I press a kiss to the top of her head, breathing in the scent of her shampoo.
She's here. She's safe. That's what matters.
But the woman at the café—Sol—she's still out there.
And she knows exactly where to find us.
Runes is in his office when we find him, and I’m starting to realize this man is an early bird.
He looks like he hasn't slept—dark circles under his eyes, stubble shadowing his jaw, a half-empty bottle of whiskey on his desk next to a stack of papers covered in his cramped handwriting.
The man carries the weight of this club on his shoulders, and right now that weight looks crushing.
When he sees us in his doorway, his expression shifts from exhaustion to alertness in an instant.
The tired father disappears, replaced by the MC president.
The man who's kept this club alive over forty years of wars, threats, and enemies.
"What's wrong?"
I tell him everything.
The coffee cup.
Dalla sneaking out.
The woman at the café—Sol.
Every detail Dalla can remember about the encounter.
I watch his face as I speak, looking for any sign of recognition, any hint that he knows more than he's letting on.
By the time I finish, Runes' face is carved from granite.
His hands are flat on the desk, knuckles white with tension.

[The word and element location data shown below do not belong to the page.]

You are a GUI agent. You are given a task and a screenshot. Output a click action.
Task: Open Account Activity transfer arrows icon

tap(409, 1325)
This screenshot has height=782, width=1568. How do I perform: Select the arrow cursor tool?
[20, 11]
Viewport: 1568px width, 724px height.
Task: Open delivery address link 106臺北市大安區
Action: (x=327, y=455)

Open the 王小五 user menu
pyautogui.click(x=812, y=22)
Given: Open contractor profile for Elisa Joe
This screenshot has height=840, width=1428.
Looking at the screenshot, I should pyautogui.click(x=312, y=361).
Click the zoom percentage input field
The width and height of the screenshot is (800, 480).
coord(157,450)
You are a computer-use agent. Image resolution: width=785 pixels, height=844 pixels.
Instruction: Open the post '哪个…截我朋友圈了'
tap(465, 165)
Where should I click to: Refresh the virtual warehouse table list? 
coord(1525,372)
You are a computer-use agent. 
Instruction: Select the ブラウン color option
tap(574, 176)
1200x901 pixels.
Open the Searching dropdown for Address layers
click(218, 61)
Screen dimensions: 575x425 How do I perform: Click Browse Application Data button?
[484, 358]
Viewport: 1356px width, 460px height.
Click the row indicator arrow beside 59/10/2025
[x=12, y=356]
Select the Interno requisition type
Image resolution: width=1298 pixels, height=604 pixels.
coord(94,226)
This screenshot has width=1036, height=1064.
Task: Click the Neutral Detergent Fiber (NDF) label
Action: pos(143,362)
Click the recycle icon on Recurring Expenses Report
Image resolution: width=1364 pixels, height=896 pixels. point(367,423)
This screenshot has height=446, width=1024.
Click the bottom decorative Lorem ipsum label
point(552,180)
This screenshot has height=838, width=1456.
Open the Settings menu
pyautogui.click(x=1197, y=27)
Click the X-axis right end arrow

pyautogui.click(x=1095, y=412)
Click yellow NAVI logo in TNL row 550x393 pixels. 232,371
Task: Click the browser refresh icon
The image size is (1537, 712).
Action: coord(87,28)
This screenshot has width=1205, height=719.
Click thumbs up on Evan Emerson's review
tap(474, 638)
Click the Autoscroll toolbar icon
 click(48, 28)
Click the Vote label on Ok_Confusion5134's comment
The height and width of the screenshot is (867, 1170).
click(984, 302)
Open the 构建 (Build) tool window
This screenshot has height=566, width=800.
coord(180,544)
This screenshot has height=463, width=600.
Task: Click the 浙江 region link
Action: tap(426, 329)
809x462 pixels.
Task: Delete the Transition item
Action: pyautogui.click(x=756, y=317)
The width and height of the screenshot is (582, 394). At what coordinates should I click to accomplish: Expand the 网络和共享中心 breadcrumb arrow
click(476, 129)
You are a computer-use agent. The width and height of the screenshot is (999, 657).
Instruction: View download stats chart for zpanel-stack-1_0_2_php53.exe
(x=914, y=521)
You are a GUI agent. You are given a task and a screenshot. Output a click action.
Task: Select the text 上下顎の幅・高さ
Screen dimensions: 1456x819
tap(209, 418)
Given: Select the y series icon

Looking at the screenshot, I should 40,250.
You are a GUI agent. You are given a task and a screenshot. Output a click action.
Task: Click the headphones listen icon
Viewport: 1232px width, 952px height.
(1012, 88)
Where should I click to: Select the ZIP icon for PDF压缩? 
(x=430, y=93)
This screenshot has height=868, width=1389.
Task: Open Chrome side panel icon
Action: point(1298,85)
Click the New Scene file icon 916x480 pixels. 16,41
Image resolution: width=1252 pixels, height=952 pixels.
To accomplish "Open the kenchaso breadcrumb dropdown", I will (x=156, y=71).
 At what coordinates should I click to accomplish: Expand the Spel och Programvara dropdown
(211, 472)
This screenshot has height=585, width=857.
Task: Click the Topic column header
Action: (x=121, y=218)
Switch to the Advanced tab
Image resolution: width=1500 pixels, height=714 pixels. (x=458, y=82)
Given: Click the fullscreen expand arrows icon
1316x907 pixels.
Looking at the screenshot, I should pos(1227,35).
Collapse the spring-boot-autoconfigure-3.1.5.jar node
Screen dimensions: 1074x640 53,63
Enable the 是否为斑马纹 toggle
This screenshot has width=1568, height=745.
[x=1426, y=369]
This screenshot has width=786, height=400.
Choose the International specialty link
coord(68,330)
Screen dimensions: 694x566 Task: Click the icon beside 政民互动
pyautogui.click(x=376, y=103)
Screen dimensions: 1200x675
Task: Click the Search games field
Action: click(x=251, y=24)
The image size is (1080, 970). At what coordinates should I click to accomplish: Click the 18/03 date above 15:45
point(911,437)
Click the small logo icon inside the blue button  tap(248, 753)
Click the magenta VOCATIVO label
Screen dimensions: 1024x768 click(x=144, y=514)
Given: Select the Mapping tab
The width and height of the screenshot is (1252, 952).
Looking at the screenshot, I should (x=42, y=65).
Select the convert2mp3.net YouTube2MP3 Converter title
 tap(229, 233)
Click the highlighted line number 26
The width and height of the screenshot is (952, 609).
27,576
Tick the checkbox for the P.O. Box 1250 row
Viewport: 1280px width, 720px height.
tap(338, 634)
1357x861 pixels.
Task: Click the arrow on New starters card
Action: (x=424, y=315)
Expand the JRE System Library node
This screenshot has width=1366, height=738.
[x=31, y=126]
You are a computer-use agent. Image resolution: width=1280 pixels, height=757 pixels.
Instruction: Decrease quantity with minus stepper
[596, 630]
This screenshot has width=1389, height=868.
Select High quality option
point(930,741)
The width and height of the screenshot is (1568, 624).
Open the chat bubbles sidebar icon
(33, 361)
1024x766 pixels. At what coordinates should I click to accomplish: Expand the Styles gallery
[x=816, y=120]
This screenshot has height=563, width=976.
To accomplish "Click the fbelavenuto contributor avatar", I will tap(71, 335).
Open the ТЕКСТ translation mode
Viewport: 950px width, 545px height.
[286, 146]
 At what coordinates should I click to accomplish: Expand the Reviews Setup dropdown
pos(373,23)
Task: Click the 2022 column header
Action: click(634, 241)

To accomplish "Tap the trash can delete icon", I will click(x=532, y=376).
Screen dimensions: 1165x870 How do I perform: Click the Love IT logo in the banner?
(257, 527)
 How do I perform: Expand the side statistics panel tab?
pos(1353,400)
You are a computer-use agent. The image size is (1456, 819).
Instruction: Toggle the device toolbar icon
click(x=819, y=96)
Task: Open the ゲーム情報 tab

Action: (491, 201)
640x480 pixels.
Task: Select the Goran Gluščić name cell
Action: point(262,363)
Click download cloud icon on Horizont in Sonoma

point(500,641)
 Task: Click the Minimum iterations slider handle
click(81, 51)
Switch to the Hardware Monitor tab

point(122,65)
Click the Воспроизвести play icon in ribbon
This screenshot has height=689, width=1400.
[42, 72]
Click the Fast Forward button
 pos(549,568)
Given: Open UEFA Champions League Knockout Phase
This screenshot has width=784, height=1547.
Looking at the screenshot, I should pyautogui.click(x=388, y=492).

"Describe her again," he says to Dalla. "Height, build, any distinguishing features. Everything you can remember, no matter how small."
"Average height, maybe five-six or five-seven. Slim build, athletic. Dark hair pulled back in a ponytail—it was long, past her shoulders when it was down, I think." Dalla closes her eyes, concentrating, trying to pull every detail from her memory. "Dark eyes. Angular face, high cheekbones. She had this way of tilting her head when she looked at me, like a bird studying something interesting."
"What else?"
"She had a small scar near her left eyebrow. I almost didn't notice it, but when she tilted her head a certain way, the light caught it. It was thin, old. Like she'd had it since childhood." Dalla opens her eyes. "And her hands. When she shook my hand, I noticed her fingers were calloused. Like someone who works with them—or fights with them."
Runes goes very still.
Something in his expression shifts—recognition, maybe, or the ghost of a memory he'd rather forget.
"What?" I ask. "Do you know her?"
"Maybe." He opens a drawer in his desk and pulls out a worn folder, the edges soft with age.
He flips through papers—old reports, faded photographs, handwritten notes—until he finds what he's looking for.
A photograph, old and grainy, of a woman with dark hair and sharp features.
She's younger in the photo, maybe early thirties or late twenties, but the resemblance to the woman Dalla described is unmistakable.